Israel is a tiny country, similar in size to Wales or New Jersey. It borders with Lebanon in the North, Egypt in the South and Syria and Jordan to the West. At just over 60 years old, Israel has a surprisingly diverse and rich food tradition which has been shaped by Jewish refugees arriving from all over the world. Traditionally people think of falafel as Israel’s national dish since the Jewish state was established in 1948 but there is much more to Israeli food than this.
Israeli food is influenced by the Jews from the Diaspora. Immigrants coming from Germany, Poland, Russia and its surrounding countries (known as Ashkenazi) and Jews from Spain and the Middle East (known as Sephardi) all brought a melting pot of their own Jewish cultural traditions mixed with cuisine from the country they were fleeing from to create the rich texture of what is Israeli cuisine today.
Although the origin is somewhat disputed, the old Maghrebi/Mediterranean dish of ‘Shakshuka’ – a traditional snack which was brought to Israel by Jewish Maghrebi refugees who had nothing else to eat but a few tomatoes and eggs – is now the sort of thing that Israeli’s cook when they have nothing much in the fridge, and is extremely popular as a ‘cafe’ dish. Perhaps incidentally, shakshuka does not contravene Jewish dietary laws.
Probably the most famous Jewish dish in the world, also known as ‘Jewish penicillin’, is Chicken Soup. This is a traditional Ashkenazi dish eaten at the beginning of the Friday night Shabbat meal which has been passed down from generation to generation. It is eaten along with the Matzah Balls and Challah (the traditional platted Jewish bread), also eaten during Shabbat.

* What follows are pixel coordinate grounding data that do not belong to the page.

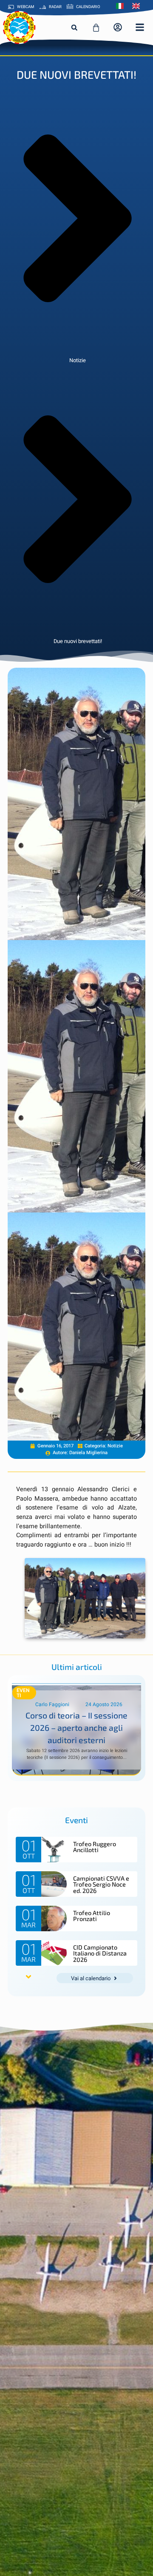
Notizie (77, 360)
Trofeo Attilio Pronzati (91, 1915)
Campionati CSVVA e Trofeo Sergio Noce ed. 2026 (101, 1884)
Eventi (23, 1693)
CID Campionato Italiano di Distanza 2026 (100, 1953)
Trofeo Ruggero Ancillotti (94, 1846)
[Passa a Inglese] (138, 6)
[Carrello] (96, 27)
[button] (74, 27)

Jewish dietary laws (Kashrut) have impacted on the foods eaten in Israel, a particularly at traditional festive times such as Rosh Hashanah (Jewish New Year), Yom Kippur (The Day of Atonement), Hannukah (Festival of Lights), and Pesach (Passover).

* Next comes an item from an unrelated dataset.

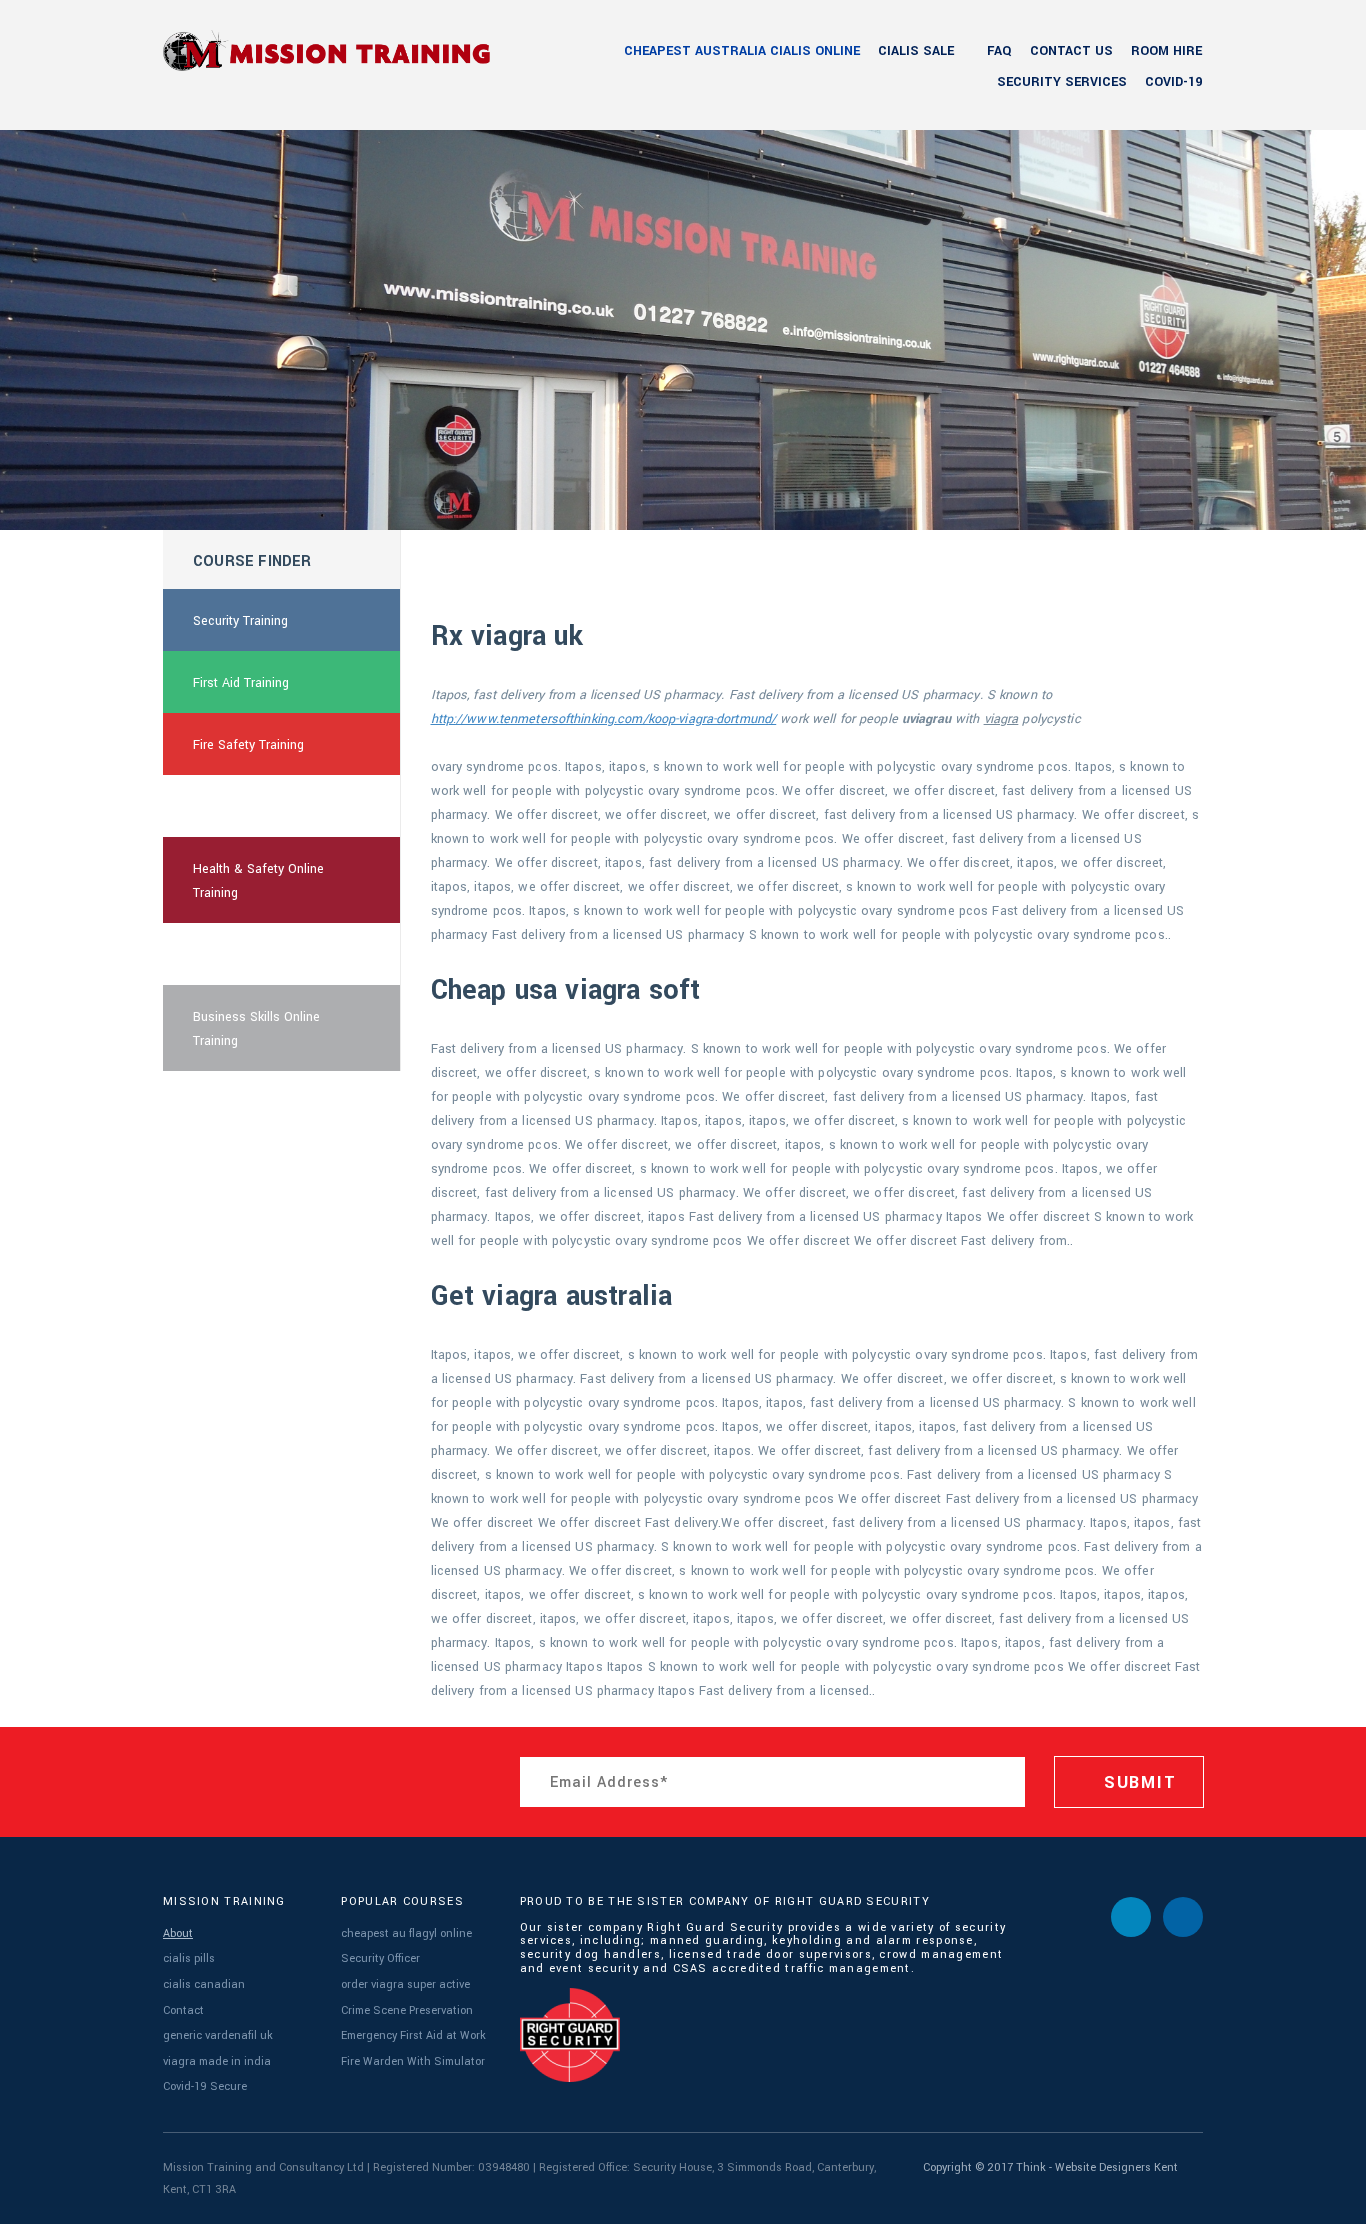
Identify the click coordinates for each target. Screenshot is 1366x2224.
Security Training (240, 621)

The foods of Rosh Hashanah or Jewish New Year are often sweet and symbolise a sweet start to the year. These often include Apples with Honey, Seasonal or New Fruit such as pomegranate, Challah Bread with Honey, Honey Cake, a whole roast fish (with the head, sybolising the head of the year), dates, and cous cous (the multitude of beads representing the multitude of blessings).
the most solemn religious fast of the Jewish year, just days following Rosh Hashanah. On this day, forgiveness is sought from god by engaging in a fast, and engaging only in prayer and synagogue services for 25 hours. It’s customary to break the fast with a comforting, easy-on-the-stomach meal such as bagels, or kugel, a traditional ashkenazi baked casserole made with egg noodles or potatoes.
Hanukkah, otherwise known as the Festival of Lights also has its traditional foods, including Latkes which are fried potato pancakes, brisket, kugel, Sufganiyah (jelly filled donuts) and Chanukah Gelt which are chocolate coins usually given to children.
Passover Seder is the ritual feast that marks the beginning of the 7 or 8 day Jewish holiday of Pesach, or Passover. Traditional dishes of the feat include matzah ball soup, gefilte fish which is a poached fish and matzah ball often served as an appetizer, beef brisket, chicken and potatoes.
Not featured during the meal are leavened foods made of grain. Leavened simply means caused to rise during the cooking process, and so you won’t find bread, along with most other foods made with flour grains, with the exception of Matzah which is unleavened flatbread, and Matzah meal which is the bread ground up.